> **EXERCISE PROMPT**: Can you copy the lines word for word, from the start through the line containing "(399, 608).", with the pictures left out?
(RECORDS SHOWN begins)
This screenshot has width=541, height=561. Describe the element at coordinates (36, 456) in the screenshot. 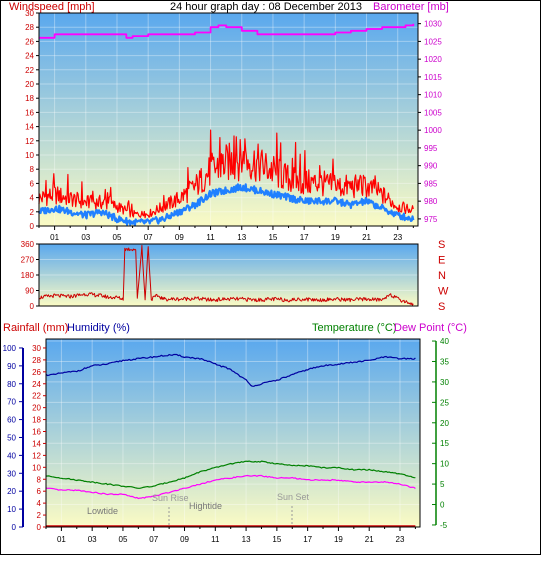

I see `rain-y-tick-label: 12` at that location.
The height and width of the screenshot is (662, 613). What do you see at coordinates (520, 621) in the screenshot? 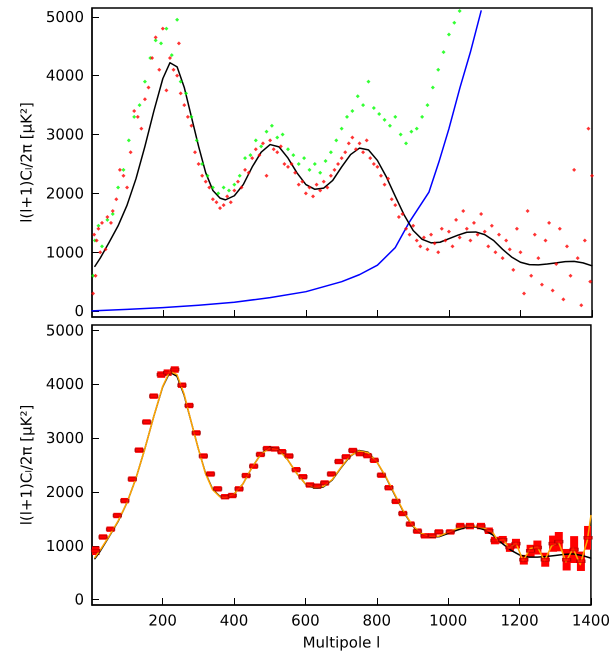
I see `x-tick-label: 1200` at bounding box center [520, 621].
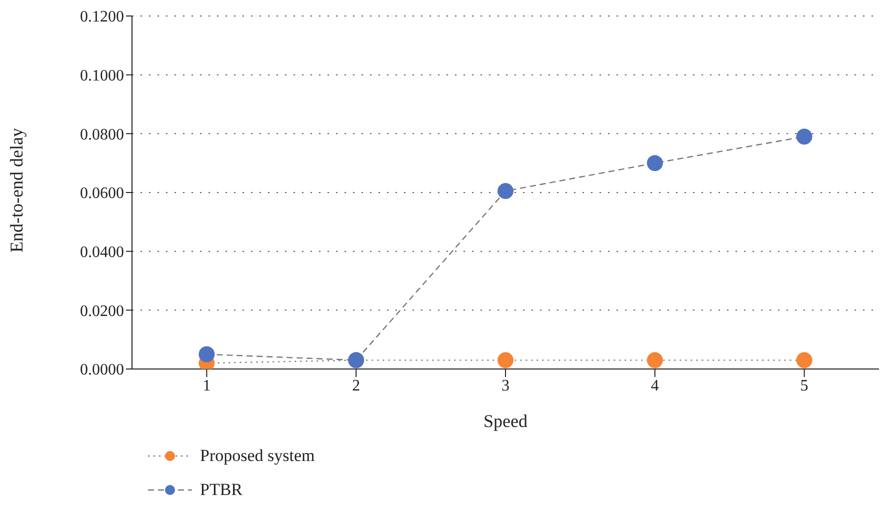 Image resolution: width=887 pixels, height=515 pixels. Describe the element at coordinates (356, 386) in the screenshot. I see `x-tick-label: 2` at that location.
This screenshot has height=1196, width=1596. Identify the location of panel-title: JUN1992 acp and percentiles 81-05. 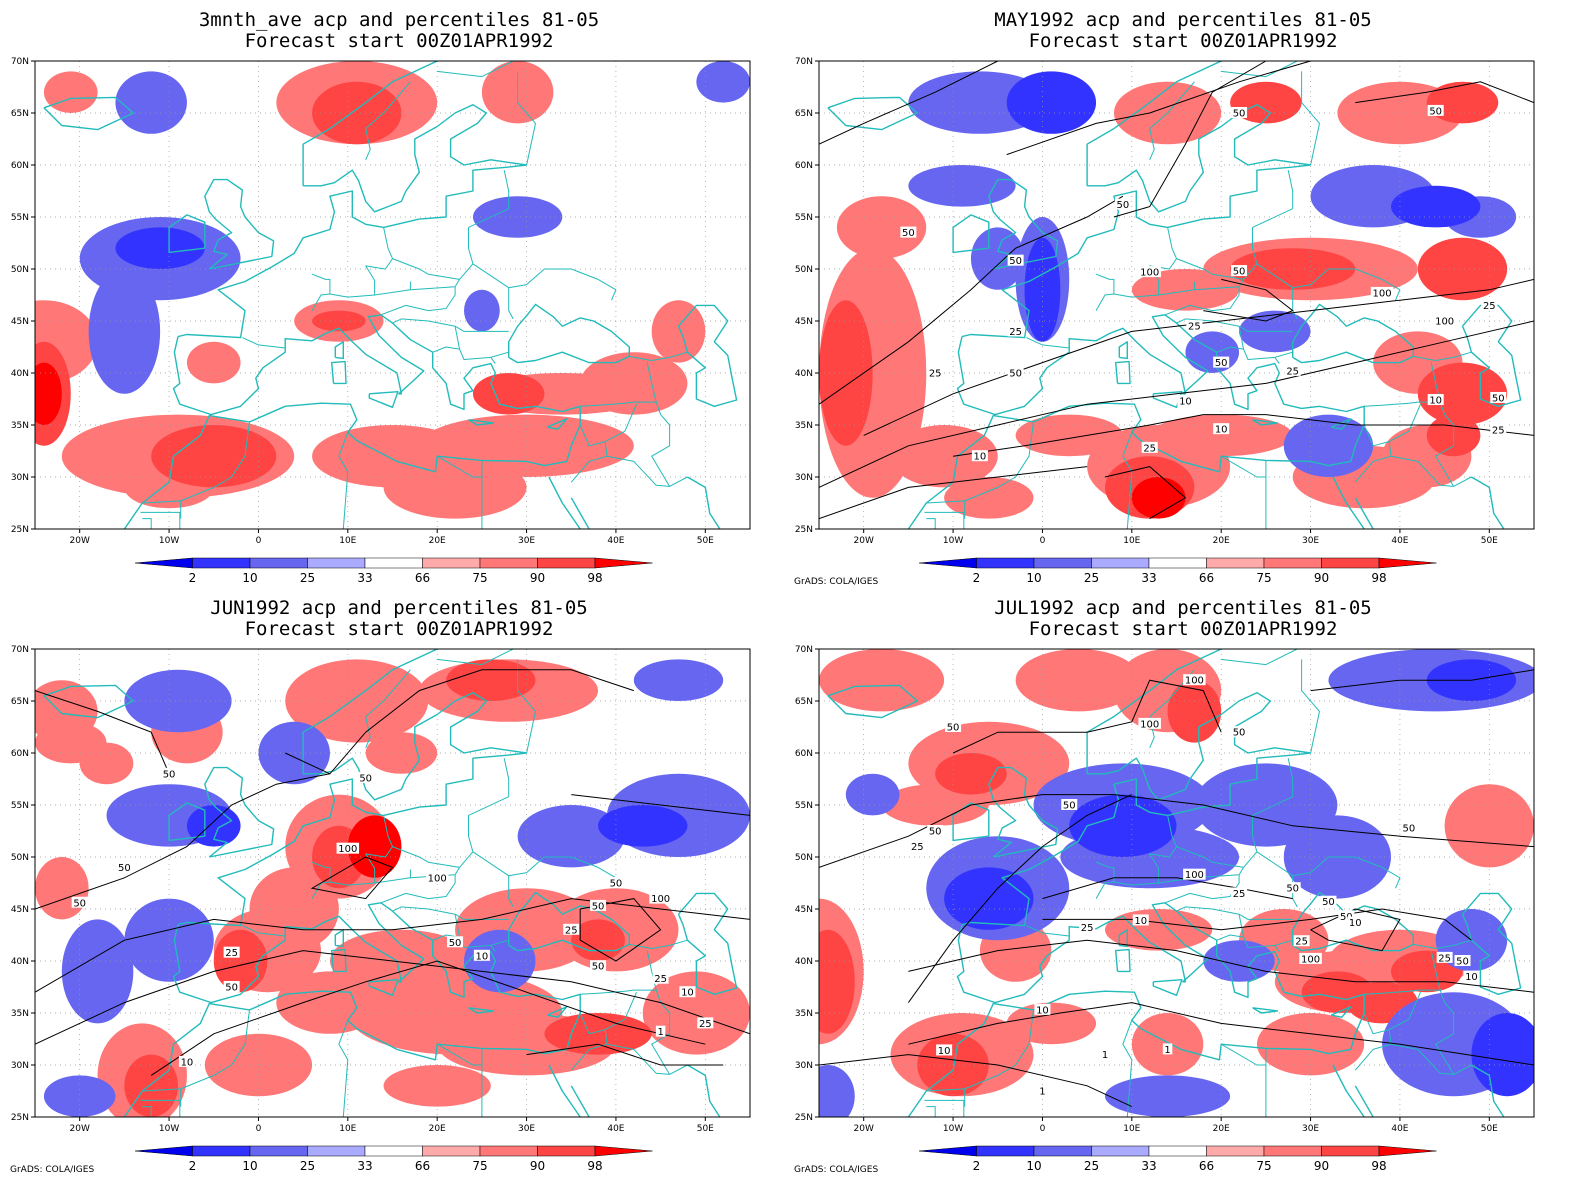
(399, 608).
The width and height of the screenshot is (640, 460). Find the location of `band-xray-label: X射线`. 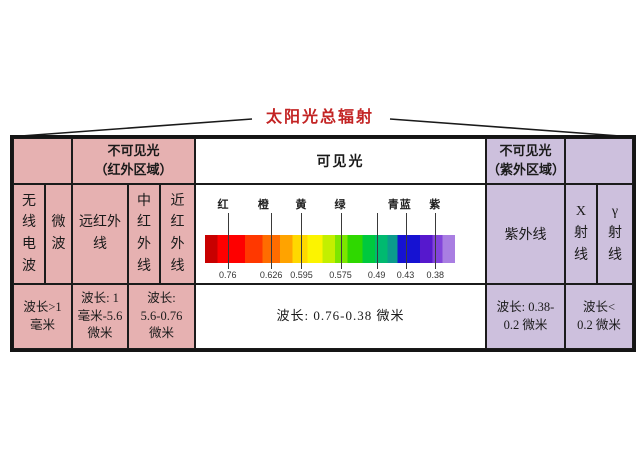

band-xray-label: X射线 is located at coordinates (580, 234).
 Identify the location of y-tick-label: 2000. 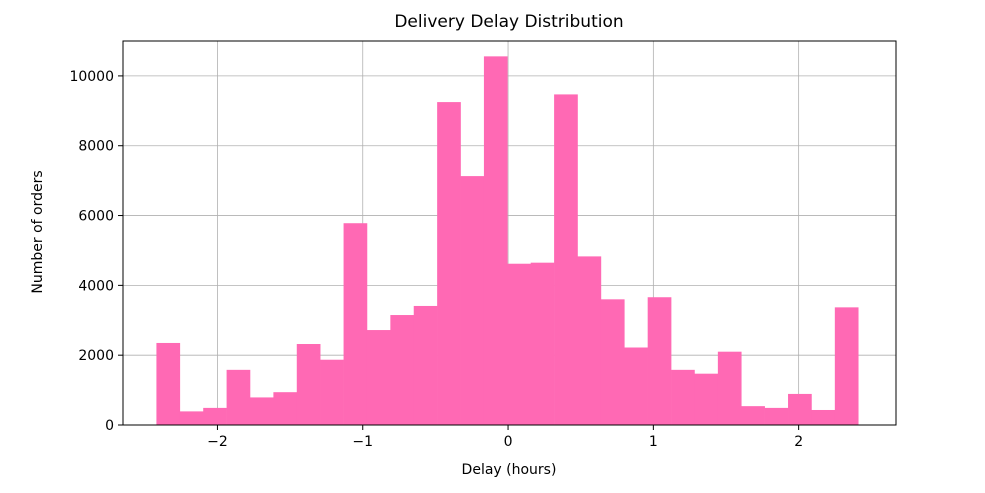
(96, 356).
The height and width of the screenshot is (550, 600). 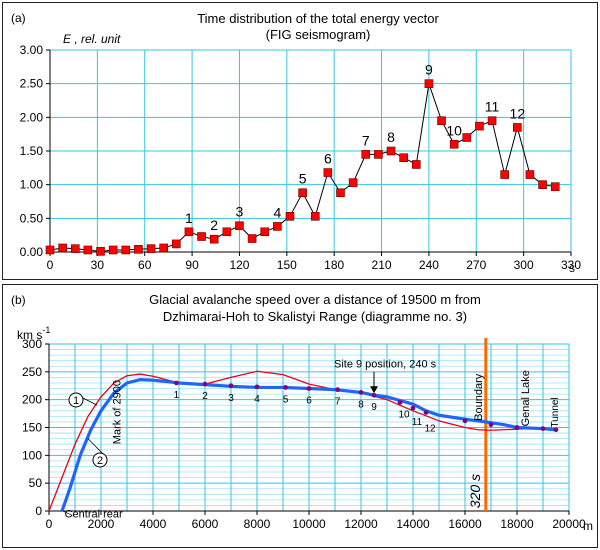 What do you see at coordinates (303, 179) in the screenshot?
I see `peak-number-label: 5` at bounding box center [303, 179].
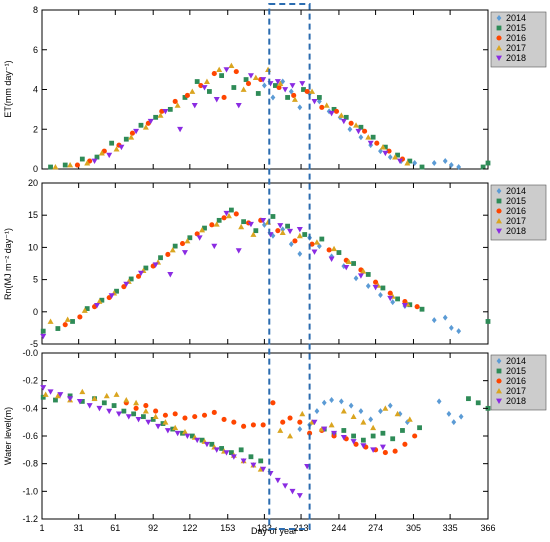  Describe the element at coordinates (240, 118) in the screenshot. I see `et-series-2016` at that location.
(RECORDS SHOWN ends)
> **SOLUTION TO THIS TASK**:
This screenshot has width=541, height=561. Describe the element at coordinates (36, 456) in the screenshot. 

I see `rain-y-tick-label: 12` at that location.
The height and width of the screenshot is (662, 613). What do you see at coordinates (520, 621) in the screenshot? 
I see `x-tick-label: 1200` at bounding box center [520, 621].
 Image resolution: width=887 pixels, height=515 pixels. Describe the element at coordinates (356, 386) in the screenshot. I see `x-tick-label: 2` at that location.
This screenshot has height=1196, width=1596. Identify the location of panel-title: JUN1992 acp and percentiles 81-05. 
(399, 608).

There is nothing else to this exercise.